Reputation: 24685
I always thought that if I declare member of a class inside class this member is known at the entire scope of a class that is:
class X
{
public:
X(int a) :v_(a)
{}
private:
int v_;//even though v_ is declared here I'm using it in ctor which is above this line
};
So that makes sense to me.
Anyhow this doesn't because I'm getting error that v_
isn't known
class X
{
public:
X(decltype(v_) a) :v_(a)//error on this line, compiler doesn't know v_
{}
private:
int v_;
};
Would be glad to learn why.
I'm using intel compiler v14 SP1
Thank you.
Upvotes: 5
Views: 110
Reputation: 8315
Your code compiles with Clang.
Reading C++11 specifications you are not allowed to declare the variable after it is being used as function/constructor parameter.
Upvotes: 1
Reputation: 320551
3.3.7 Class scope
1 The following rules describe the scope of names declared in classes.
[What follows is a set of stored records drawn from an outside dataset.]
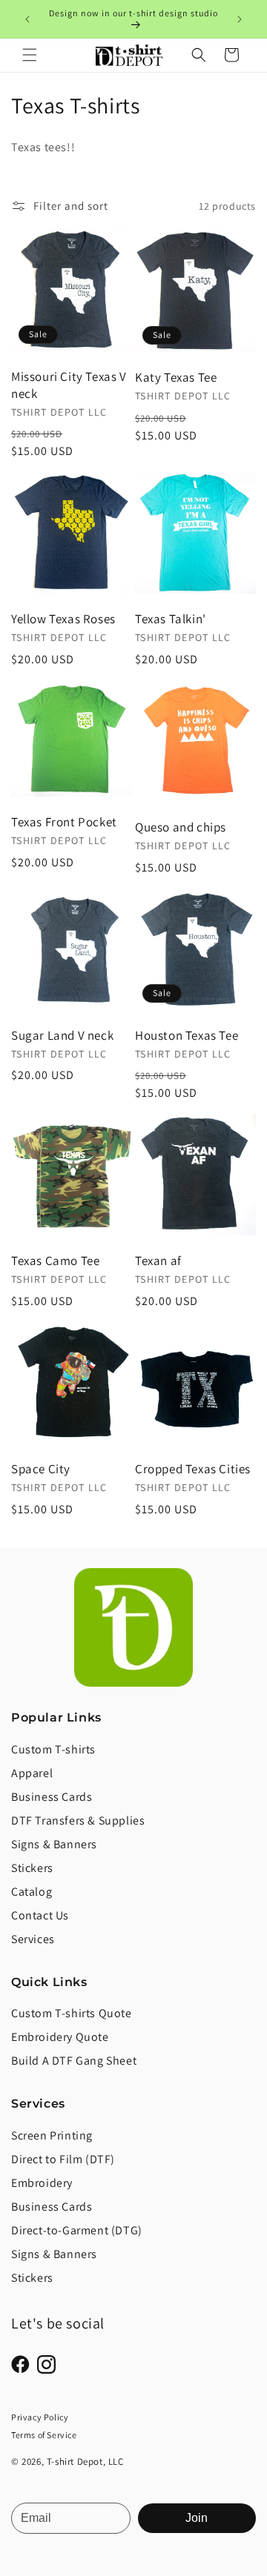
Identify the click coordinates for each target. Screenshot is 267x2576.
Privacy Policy (39, 2417)
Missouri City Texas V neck (69, 384)
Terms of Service (44, 2434)
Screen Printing (52, 2135)
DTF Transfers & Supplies (78, 1820)
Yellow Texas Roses (63, 619)
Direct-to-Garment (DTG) (76, 2230)
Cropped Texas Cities (193, 1469)
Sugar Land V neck (62, 1035)
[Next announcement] (239, 19)
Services (33, 1939)
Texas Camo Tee (55, 1260)
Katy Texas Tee (176, 377)
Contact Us (40, 1915)
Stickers (32, 1868)
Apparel (32, 1773)
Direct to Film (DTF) (63, 2159)
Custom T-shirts (53, 1749)
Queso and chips (180, 827)
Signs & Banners (54, 1844)
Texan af (158, 1260)
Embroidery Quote (60, 2037)
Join (196, 2518)
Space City (40, 1469)
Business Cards (51, 1797)
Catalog (31, 1891)
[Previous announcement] (27, 19)
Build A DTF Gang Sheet (73, 2060)
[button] (29, 55)
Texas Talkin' (170, 619)
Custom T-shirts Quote (71, 2013)
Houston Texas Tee (186, 1035)
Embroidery (42, 2183)
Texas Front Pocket (64, 822)
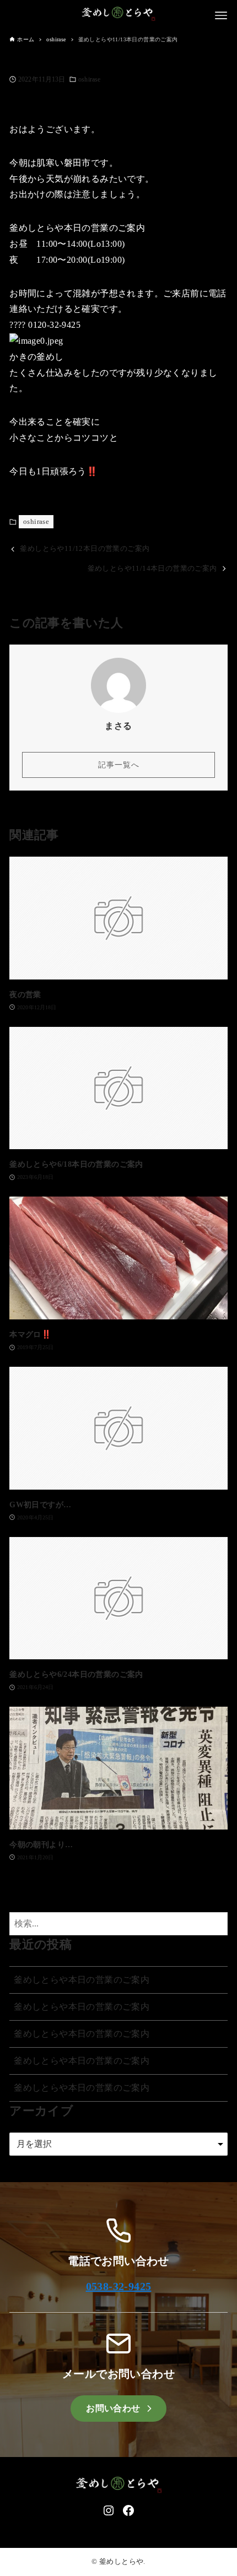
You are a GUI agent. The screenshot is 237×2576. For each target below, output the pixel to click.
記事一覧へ (118, 764)
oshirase (89, 79)
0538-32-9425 (119, 2286)
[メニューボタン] (221, 15)
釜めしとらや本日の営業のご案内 (81, 1979)
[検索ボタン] (217, 1923)
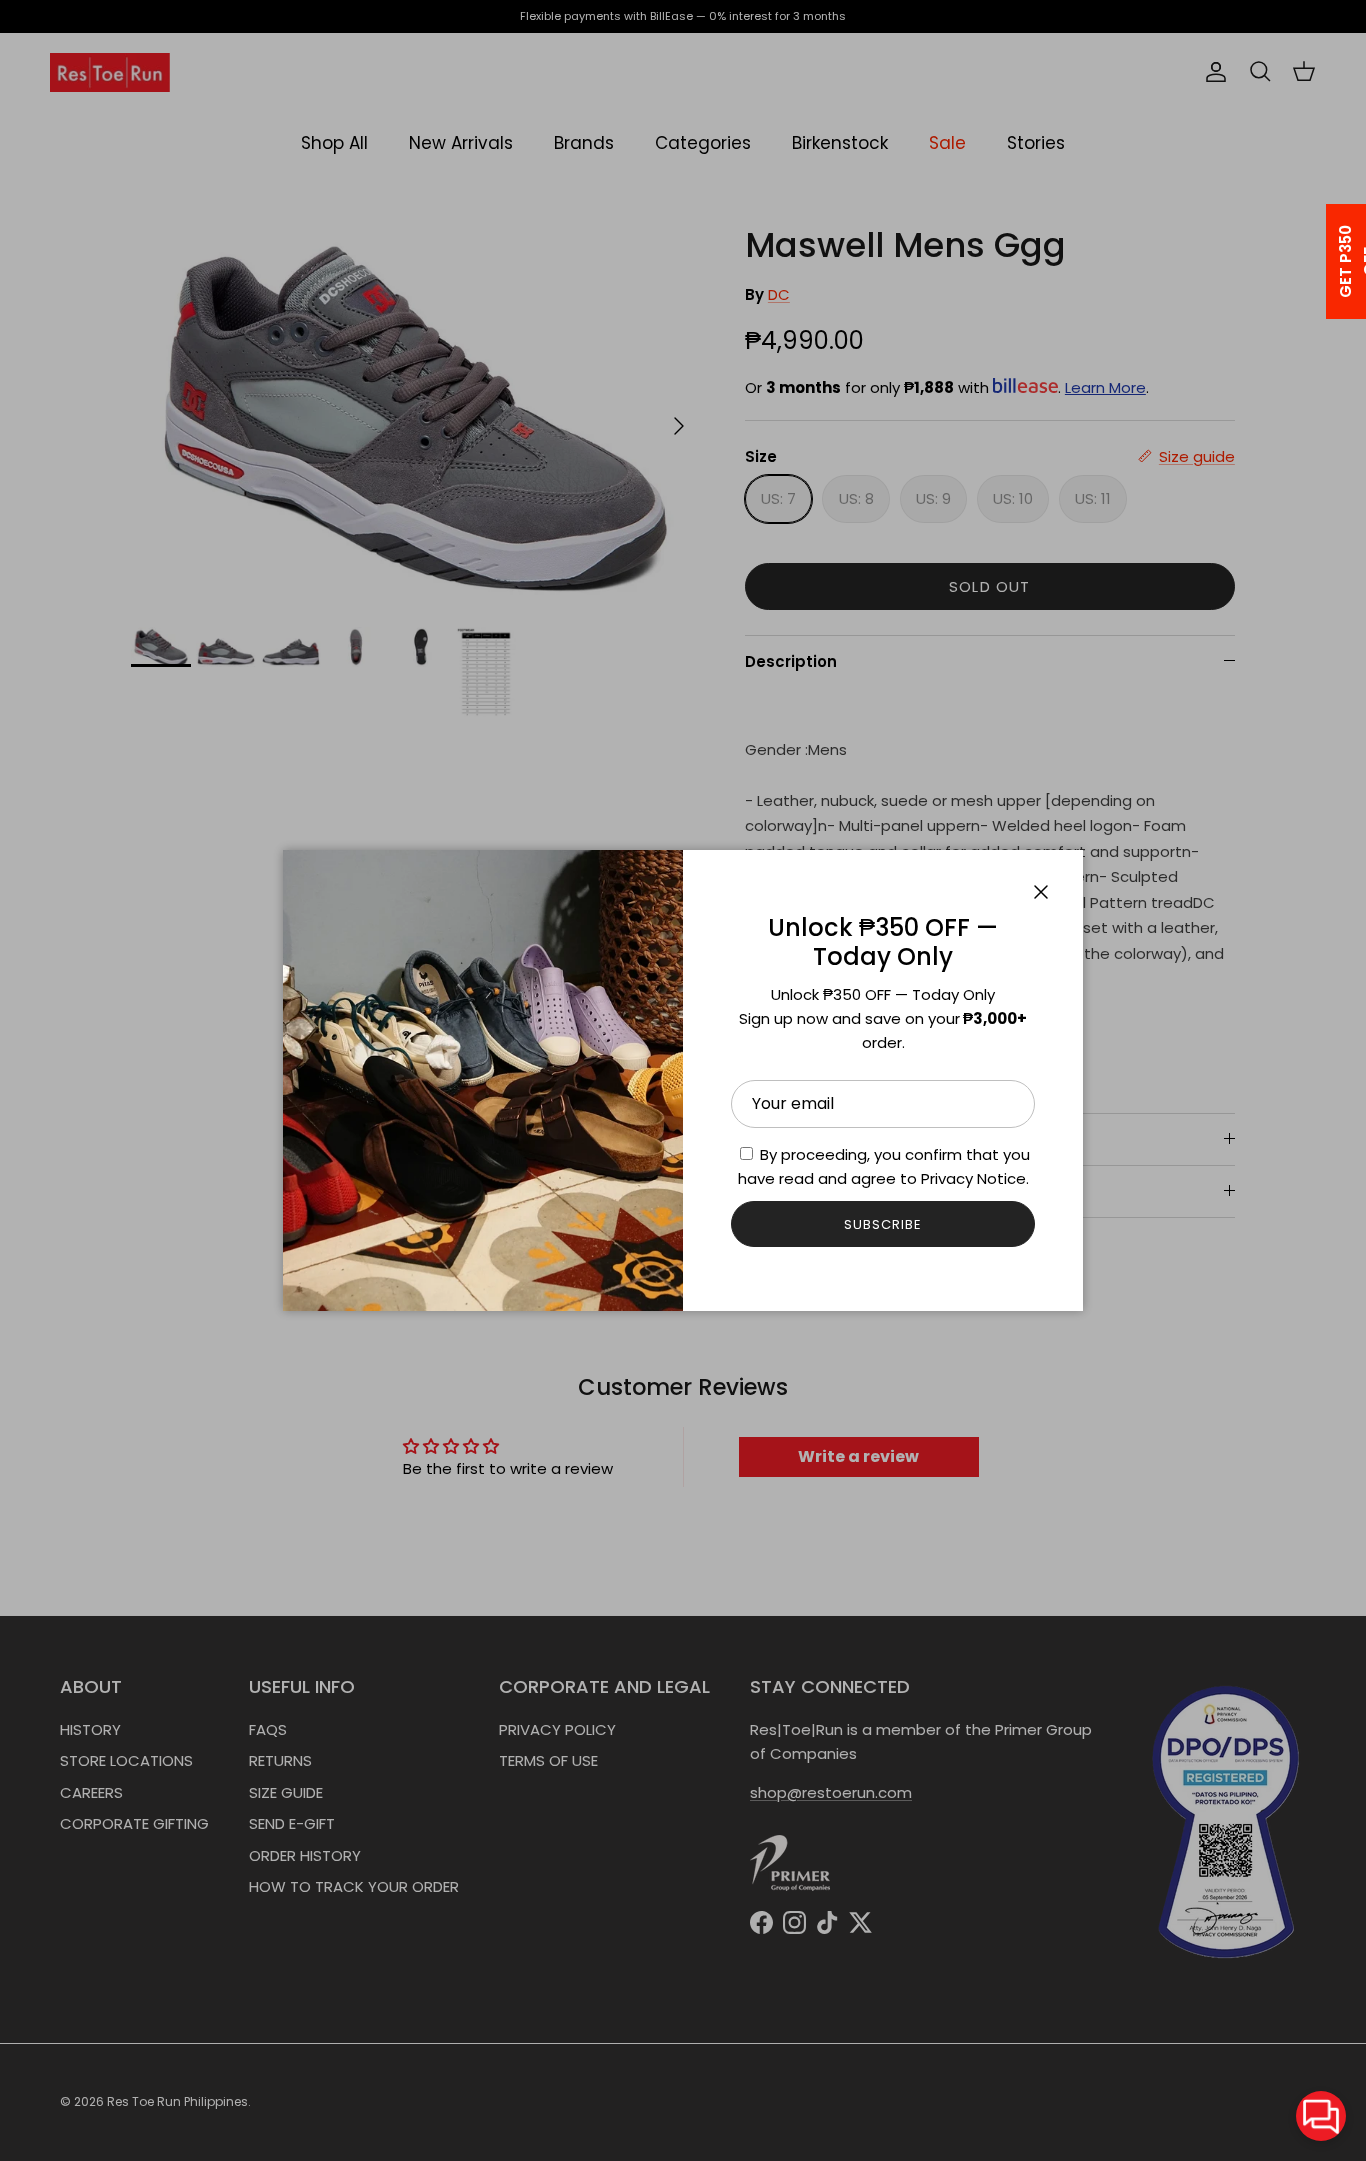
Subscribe (883, 1224)
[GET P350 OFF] (1320, 261)
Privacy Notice (973, 1178)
1) The potential scope of a name declared in a class consists not only of the declarative region following the name’s point of declaration, but also of all function bodies, brace-or-equal-initializers of non-static data members, and default arguments in that class (including such things in nested classes).
...
That means that you can use v_
in function bodies, constructor initializer lists and default arguments. You are not allowed to use v_
in parameter declarations the way you used it in your code.
For example, this shall compile
class X
{
public:
X(int a = decltype(v_)()) : v_(a)
{}
private:
int v_;
};
but not the second example in your original post.
Upvotes: 6
Reputation: 7000
In many cases classes including function signatures will be defined in headers, but function bodies in cpp files. Since the header will have been read by the compiler at the start of reading the cpp file, this problem does usually not occur. But indeed, C++ compilers don't look ahead.